─── Records supplied ───
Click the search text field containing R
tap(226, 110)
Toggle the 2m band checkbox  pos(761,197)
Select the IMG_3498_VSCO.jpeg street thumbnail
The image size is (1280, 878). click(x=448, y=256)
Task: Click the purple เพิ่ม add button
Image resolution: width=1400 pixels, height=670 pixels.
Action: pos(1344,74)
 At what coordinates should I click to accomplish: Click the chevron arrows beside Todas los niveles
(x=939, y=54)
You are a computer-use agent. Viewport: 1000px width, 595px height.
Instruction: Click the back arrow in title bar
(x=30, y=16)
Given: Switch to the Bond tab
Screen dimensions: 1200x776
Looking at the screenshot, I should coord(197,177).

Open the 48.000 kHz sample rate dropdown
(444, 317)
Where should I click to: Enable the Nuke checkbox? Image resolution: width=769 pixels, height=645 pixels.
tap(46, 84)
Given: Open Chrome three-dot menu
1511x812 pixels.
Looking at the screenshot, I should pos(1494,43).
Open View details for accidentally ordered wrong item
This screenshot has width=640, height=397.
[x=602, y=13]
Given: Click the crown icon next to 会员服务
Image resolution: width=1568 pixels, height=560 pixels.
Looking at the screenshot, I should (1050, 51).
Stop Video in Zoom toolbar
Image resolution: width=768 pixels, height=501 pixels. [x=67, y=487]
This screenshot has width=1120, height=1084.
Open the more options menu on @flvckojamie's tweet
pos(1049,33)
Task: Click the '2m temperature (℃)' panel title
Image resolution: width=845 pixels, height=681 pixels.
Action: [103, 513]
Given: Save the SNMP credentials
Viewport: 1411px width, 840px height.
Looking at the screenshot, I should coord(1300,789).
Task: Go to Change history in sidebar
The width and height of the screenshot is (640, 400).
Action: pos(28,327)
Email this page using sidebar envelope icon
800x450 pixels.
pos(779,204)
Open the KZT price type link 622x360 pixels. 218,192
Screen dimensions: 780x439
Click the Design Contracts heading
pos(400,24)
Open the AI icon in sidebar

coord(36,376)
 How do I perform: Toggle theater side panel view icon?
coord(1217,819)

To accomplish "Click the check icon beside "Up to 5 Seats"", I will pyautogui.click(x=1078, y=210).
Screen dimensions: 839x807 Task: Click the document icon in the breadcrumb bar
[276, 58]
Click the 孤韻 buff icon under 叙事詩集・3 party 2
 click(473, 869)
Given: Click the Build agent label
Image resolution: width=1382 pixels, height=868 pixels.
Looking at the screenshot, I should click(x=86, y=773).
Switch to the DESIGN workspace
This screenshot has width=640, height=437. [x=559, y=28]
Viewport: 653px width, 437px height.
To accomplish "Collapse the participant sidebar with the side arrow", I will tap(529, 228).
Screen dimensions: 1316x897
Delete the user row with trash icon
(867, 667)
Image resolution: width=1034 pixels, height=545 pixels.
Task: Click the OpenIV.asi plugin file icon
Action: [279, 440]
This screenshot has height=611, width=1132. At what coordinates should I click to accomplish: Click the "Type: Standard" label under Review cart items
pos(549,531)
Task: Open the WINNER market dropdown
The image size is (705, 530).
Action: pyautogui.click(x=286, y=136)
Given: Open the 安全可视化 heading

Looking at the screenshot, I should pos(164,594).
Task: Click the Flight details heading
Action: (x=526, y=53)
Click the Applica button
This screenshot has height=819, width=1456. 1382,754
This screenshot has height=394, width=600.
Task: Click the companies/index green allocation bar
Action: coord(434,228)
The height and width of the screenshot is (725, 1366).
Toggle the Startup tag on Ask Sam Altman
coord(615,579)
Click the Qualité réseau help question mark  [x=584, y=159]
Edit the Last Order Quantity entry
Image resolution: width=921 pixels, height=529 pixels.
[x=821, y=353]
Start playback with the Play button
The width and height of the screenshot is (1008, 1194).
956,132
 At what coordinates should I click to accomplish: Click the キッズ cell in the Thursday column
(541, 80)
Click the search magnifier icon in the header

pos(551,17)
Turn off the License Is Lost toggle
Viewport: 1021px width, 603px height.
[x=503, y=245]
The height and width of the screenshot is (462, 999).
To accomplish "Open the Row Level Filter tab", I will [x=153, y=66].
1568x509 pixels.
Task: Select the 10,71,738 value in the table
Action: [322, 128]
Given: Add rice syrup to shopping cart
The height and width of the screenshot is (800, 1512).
───
▶ [Exercise objective] Give back, word for word, the lines from the one with "Image resolution: width=921" through the last line of the entries, both included, and no other line.

▶ [Answer to this task]
Image resolution: width=921 pixels, height=529 pixels.
[x=821, y=353]
Start playback with the Play button
The width and height of the screenshot is (1008, 1194).
956,132
 At what coordinates should I click to accomplish: Click the キッズ cell in the Thursday column
(541, 80)
Click the search magnifier icon in the header

pos(551,17)
Turn off the License Is Lost toggle
Viewport: 1021px width, 603px height.
[x=503, y=245]
The height and width of the screenshot is (462, 999).
To accomplish "Open the Row Level Filter tab", I will [x=153, y=66].
1568x509 pixels.
Task: Select the 10,71,738 value in the table
Action: [322, 128]
Given: Add rice syrup to shopping cart
The height and width of the screenshot is (800, 1512).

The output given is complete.